12 OpenClaw Power User Tips for Efficient AI Agent Workflows

Practical Optimization Strategies
These tips focus on creating a system that runs workflows continuously while optimizing for token usage and efficiency.
Key Details from the Source
- Split Conversations Into Threads: Fix memory problems by creating separate topic threads instead of using one long conversation. In Telegram, set up a group with just you and your bot, then create topic channels like general, CRM, knowledge base, coding, and updates. Each thread maintains focused context, improving OpenClaw's memory by limiting it to one topic at a time.
- Use Voice Memos Instead of Typing: Telegram, WhatsApp, and Discord have built-in microphone buttons. Hold down the button, talk, and your message goes directly to OpenClaw. Useful when driving, walking, or not wanting to type long prompts. No extra setup required.

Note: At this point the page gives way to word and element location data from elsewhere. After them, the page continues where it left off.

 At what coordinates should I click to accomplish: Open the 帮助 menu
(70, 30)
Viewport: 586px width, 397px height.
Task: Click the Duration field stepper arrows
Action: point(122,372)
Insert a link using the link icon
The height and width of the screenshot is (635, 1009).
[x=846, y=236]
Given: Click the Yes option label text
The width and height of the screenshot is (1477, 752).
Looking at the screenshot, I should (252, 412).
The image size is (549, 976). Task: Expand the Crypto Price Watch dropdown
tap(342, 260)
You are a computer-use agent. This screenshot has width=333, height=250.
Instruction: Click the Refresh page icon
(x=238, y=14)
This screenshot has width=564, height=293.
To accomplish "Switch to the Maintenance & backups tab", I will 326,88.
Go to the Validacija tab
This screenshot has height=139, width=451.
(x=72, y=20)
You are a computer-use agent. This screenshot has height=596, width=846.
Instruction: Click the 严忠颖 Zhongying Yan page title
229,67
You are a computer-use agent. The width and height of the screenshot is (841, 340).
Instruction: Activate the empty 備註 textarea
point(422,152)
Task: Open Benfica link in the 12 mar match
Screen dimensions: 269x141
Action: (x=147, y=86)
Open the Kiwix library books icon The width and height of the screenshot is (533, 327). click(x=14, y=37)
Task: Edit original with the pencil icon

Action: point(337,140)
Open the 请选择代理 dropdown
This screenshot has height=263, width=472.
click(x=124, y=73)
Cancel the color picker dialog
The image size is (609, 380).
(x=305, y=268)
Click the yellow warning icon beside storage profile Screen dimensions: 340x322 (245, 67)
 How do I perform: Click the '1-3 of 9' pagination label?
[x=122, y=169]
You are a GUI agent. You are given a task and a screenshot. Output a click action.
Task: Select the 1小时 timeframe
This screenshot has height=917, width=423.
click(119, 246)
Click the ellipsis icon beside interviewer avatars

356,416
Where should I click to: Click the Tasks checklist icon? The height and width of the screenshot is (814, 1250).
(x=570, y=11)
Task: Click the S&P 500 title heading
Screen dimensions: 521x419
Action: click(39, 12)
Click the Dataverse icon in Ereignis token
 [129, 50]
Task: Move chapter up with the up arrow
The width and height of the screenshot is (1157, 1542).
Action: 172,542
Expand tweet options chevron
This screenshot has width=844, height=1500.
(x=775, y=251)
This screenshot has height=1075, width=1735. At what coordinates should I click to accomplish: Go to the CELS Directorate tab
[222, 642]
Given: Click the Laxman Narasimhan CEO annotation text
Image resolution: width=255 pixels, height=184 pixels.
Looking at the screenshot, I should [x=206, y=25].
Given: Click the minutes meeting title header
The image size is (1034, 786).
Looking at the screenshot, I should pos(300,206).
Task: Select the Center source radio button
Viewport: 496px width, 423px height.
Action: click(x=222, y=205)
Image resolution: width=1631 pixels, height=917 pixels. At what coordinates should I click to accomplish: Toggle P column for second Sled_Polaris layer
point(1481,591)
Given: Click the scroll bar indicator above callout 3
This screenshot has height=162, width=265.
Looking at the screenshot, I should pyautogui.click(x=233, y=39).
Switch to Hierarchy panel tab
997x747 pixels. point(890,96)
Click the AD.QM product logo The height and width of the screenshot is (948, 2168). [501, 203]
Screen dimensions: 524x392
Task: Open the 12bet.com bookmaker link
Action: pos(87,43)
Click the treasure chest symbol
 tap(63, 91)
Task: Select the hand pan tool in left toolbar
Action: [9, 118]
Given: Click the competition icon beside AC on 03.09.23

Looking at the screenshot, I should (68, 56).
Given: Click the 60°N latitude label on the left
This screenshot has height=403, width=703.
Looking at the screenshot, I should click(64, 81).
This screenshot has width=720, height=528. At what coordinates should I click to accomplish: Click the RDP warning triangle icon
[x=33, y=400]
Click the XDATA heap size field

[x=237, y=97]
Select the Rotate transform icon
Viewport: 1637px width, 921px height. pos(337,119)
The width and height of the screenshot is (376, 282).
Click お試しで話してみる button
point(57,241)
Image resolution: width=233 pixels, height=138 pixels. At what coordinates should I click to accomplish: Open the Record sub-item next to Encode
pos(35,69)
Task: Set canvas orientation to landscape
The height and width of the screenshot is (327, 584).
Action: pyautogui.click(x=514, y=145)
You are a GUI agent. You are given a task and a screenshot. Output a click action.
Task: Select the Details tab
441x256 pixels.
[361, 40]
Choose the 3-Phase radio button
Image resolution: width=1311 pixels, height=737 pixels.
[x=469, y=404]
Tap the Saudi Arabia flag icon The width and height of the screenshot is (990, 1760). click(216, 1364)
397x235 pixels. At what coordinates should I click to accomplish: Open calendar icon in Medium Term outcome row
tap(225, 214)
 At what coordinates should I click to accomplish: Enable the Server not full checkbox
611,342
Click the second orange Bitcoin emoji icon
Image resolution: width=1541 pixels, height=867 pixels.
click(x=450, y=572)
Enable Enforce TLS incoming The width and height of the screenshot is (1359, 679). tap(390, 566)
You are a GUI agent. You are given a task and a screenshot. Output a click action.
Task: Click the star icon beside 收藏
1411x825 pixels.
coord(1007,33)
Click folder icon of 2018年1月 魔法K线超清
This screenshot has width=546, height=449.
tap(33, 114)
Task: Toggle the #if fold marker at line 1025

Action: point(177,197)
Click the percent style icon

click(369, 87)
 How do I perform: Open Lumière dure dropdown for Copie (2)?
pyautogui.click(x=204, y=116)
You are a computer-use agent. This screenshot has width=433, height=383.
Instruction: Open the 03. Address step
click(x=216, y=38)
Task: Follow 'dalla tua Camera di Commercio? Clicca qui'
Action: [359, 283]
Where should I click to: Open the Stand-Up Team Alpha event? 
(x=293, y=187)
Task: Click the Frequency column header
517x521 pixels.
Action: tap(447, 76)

- Match the Right Model to the Right Task: Avoid wasting money and quality by using different models for different tasks. A general routing approach includes: using your strongest model for the main chat agent (for planning and delegating), a model known for code generation for coding tasks, a faster, cheaper model for quick questions, a model with built-in web access for search tasks, and a model optimized for large inputs for video or long-context work. Assign different models to different threads so each topic automatically gets the appropriate model.
- Delegate Tasks to Sub-Agents: Prevent the main agent from getting blocked during big tasks by telling it to hand work off to sub-agents that run in the background. Good candidates for delegation include coding work, API calls and web searches, file processing and data tasks, calendar and email operations, and anything that isn't a quick conversational reply. The main agent's role is to plan, delegate, and report back.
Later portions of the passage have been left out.